(Because blogging is international, I would like to make plain that the country I am referring to in the title is the United States of America. You can make your own judgments about your own country.)
I have no idea what our kids are really being taught in school these days. I do remember what I was taught when I was growing up. The U.S. was founded on very well defined principles, such as freedom, equality and justice. The system we had might not be perfect, but the ideals we tried to strive for were.
As with almost everything in life, what I was taught turned out not to be all that black and white. A lot of what we were taught about freedom, equality and justice was true, just as a lot of it was a combination of wishful thinking, self-delusion and propaganda. We really weren’t given the whole impact of having a large part of the nation’s economy based on slavery. We weren’t really told about the systematic extermination of Native Americans. Nor were we told about the interment of American citizens during WWII who had the misfortune of being of Japanese ancestry. The working class was treated as little more than trash during the Gilded Age. Intolerance and racism was not on the curriculum. Those things were kind of left out. There is, and always has been, a lot that is good about America. And there has always been a dark side that most of us would rather pretend didn’t exist.
Yet, given all that, it seems to me that our ideals still held true. Even after all those dark episodes, our better nature would ultimately rise back to the surface. Maybe I am just being naive. Maybe I have been so immersed in our idealized view of our country, I swallowed it, just like everyone else. I really believed that the U.S. was rather exceptional. Possibly, I was suckered.
Even given that uncertainty, it seems like to me the U.S. has changed. The principles we hold dear are worthy of slogans and sound bites, but are not things to be taken literally. Or perhaps the meaning of these words has morphed into something not included in their original definitions.
I would have never thought that our society would seriously be debating whether or not we should be torturing people, or that holding people indefinitely without being charged with a crime and not allowing them access to the legal system would not only be something we would ever consider, but would be held as a moral and patriotic imperative by some. There are some people in this country who would seriously try to make a case that Jesus would torture people, under the right circumstances.

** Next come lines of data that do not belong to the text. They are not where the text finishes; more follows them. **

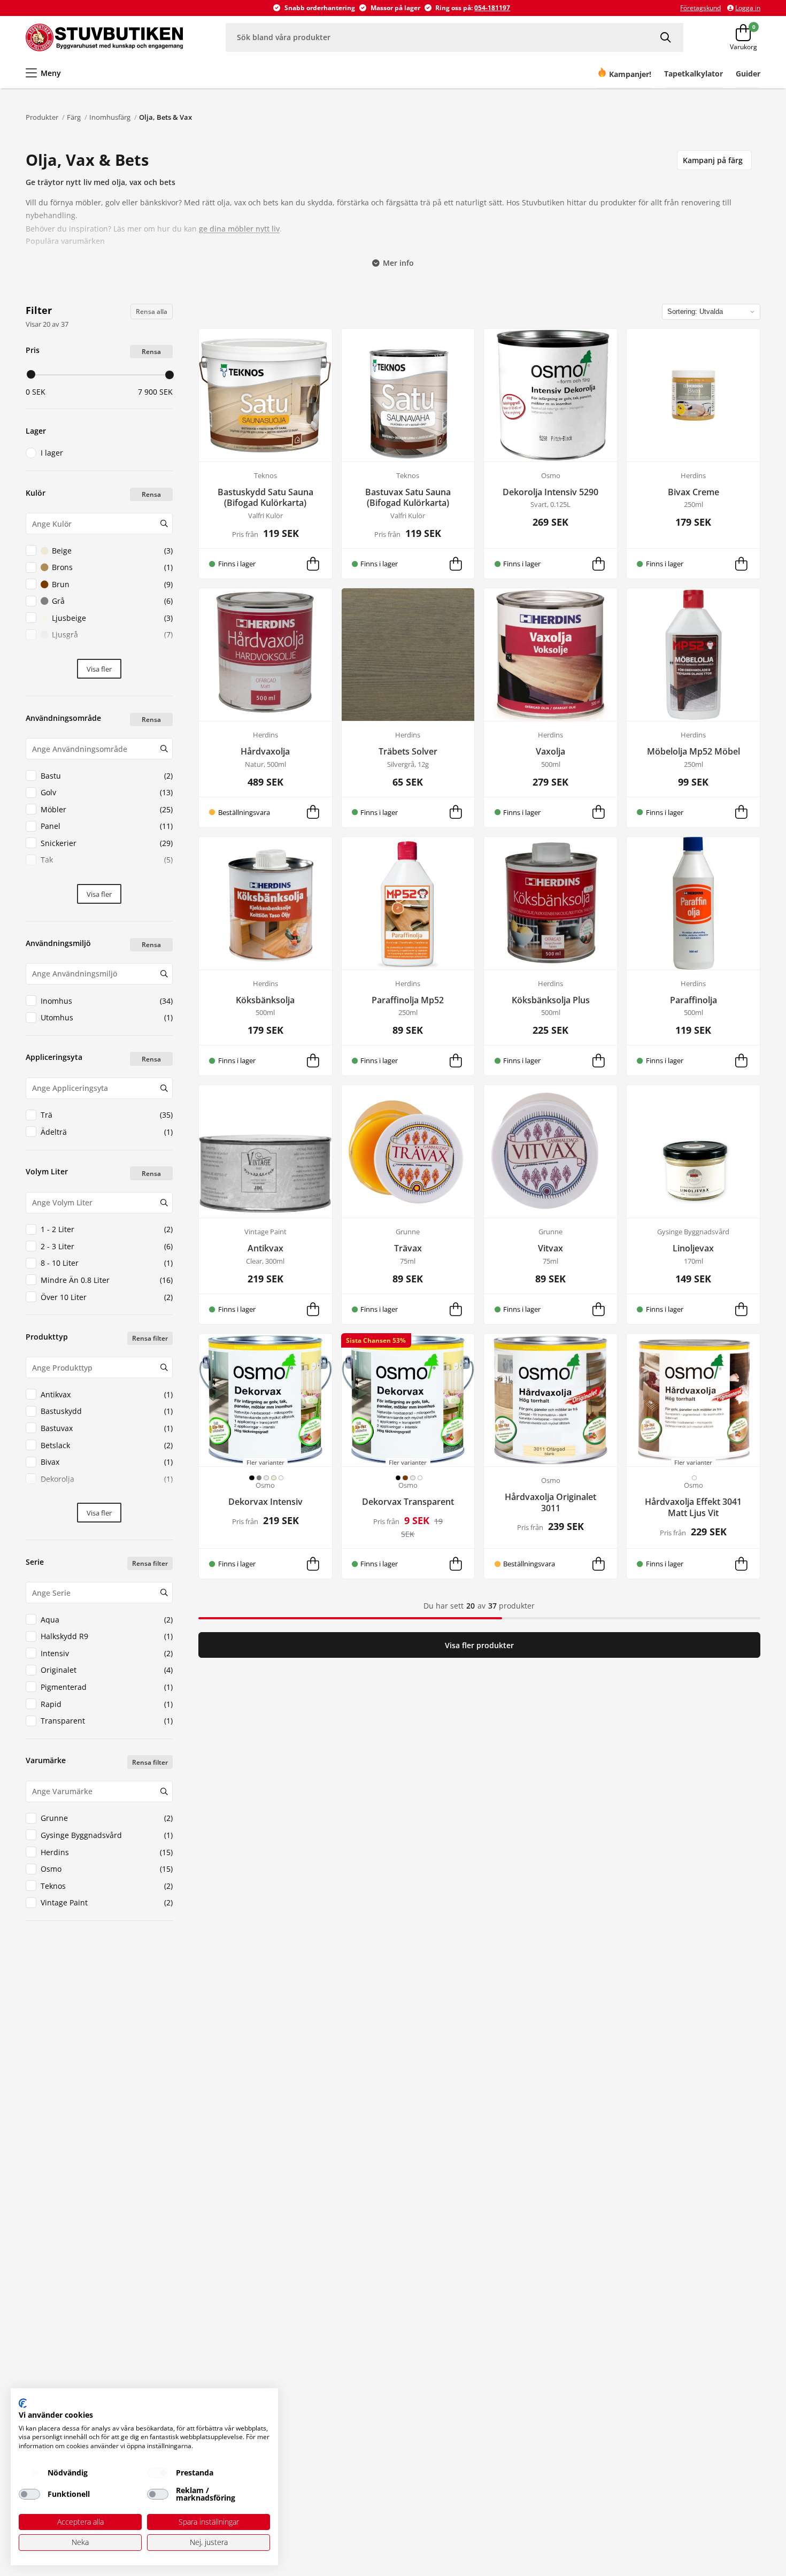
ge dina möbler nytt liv (239, 229)
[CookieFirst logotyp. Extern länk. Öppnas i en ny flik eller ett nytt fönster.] (23, 2403)
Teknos (107, 1886)
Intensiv (107, 1653)
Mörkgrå (112, 652)
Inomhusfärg (109, 117)
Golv (107, 792)
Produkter (42, 117)
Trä (107, 1115)
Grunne (107, 1818)
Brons (112, 567)
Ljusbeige (112, 618)
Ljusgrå (112, 634)
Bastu (107, 776)
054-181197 (492, 7)
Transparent (107, 1721)
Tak (107, 860)
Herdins (107, 1852)
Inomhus (107, 1001)
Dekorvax (107, 1495)
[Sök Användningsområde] (164, 749)
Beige (112, 550)
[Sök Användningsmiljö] (164, 974)
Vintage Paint (107, 1902)
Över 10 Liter (107, 1297)
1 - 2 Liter (107, 1229)
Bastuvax (107, 1428)
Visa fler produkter (479, 1645)
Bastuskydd (107, 1411)
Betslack (107, 1445)
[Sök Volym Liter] (164, 1203)
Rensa (151, 351)
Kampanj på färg (713, 160)
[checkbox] (29, 2472)
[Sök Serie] (164, 1592)
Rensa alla (151, 311)
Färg (74, 117)
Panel (107, 826)
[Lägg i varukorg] (312, 563)
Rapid (107, 1704)
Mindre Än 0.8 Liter (107, 1280)
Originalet (107, 1670)
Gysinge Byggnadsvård (107, 1835)
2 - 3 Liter (107, 1246)
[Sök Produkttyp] (164, 1367)
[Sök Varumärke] (164, 1791)
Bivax (107, 1462)
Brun (112, 584)
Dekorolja (107, 1479)
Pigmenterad (107, 1687)
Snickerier (107, 843)
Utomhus (107, 1017)
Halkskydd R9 (107, 1636)
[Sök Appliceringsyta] (164, 1088)
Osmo (107, 1869)
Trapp (107, 877)
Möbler (107, 809)
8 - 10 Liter (107, 1263)
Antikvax (107, 1394)
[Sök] (666, 37)
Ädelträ (107, 1132)
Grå (112, 601)
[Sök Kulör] (164, 523)
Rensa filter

Greed and the pursuit of more and more money override basic tenets of civilized behavior. I wrote the other day about insurance companies, to whom people have paid hefty premiums all their lives, that will drop coverage to people who are in desperate need of healthcare for the flimsiest of reasons. The whole Enron debacle showed us just how out of control people can be when groupthink sets in.
New behavior and attitudes that were once unthinkable have become normalized. Yelling and screaming at people who disagree with you is now commonplace. Attempting to steal elections is now just “part of the game” and the only sin is if you get caught. Blatant self-interest rules. The poor, the aged and the sick can just fend for themselves. It’s survival of the fittest (read: the wealthy and the powerful) taken to absurd extremes, to the detriment of everyone else. As a society, we aren’t even trying anymore to pretend to aspire to ideals. Our ideals have become nothing more than slogans to bash our opponents over the head with.
Like I said, maybe our country really was like this all the time and I was just taken in by very nice sounding propaganda. It’s always easy to believe the best about yourself. Maybe the symptoms just seem worse now because of the 24/7 wall-to-wall coverage of outrage.
Still, I can’t help believe that some fundamental change has occurred in this country. Torturing people is a good thing? How could that possibly be?
What I don’t know, nor does anyone, is whether or not the current attitudes in our country represent just a dip in the road, or is the start of a long, probably very painful, decline of our country as a power for good in this world. All civilizations, small, large, powerful and ineffectual, eventually come to their end.
Let’s hope we, as a society, can once again become what we like to believe about ourselves.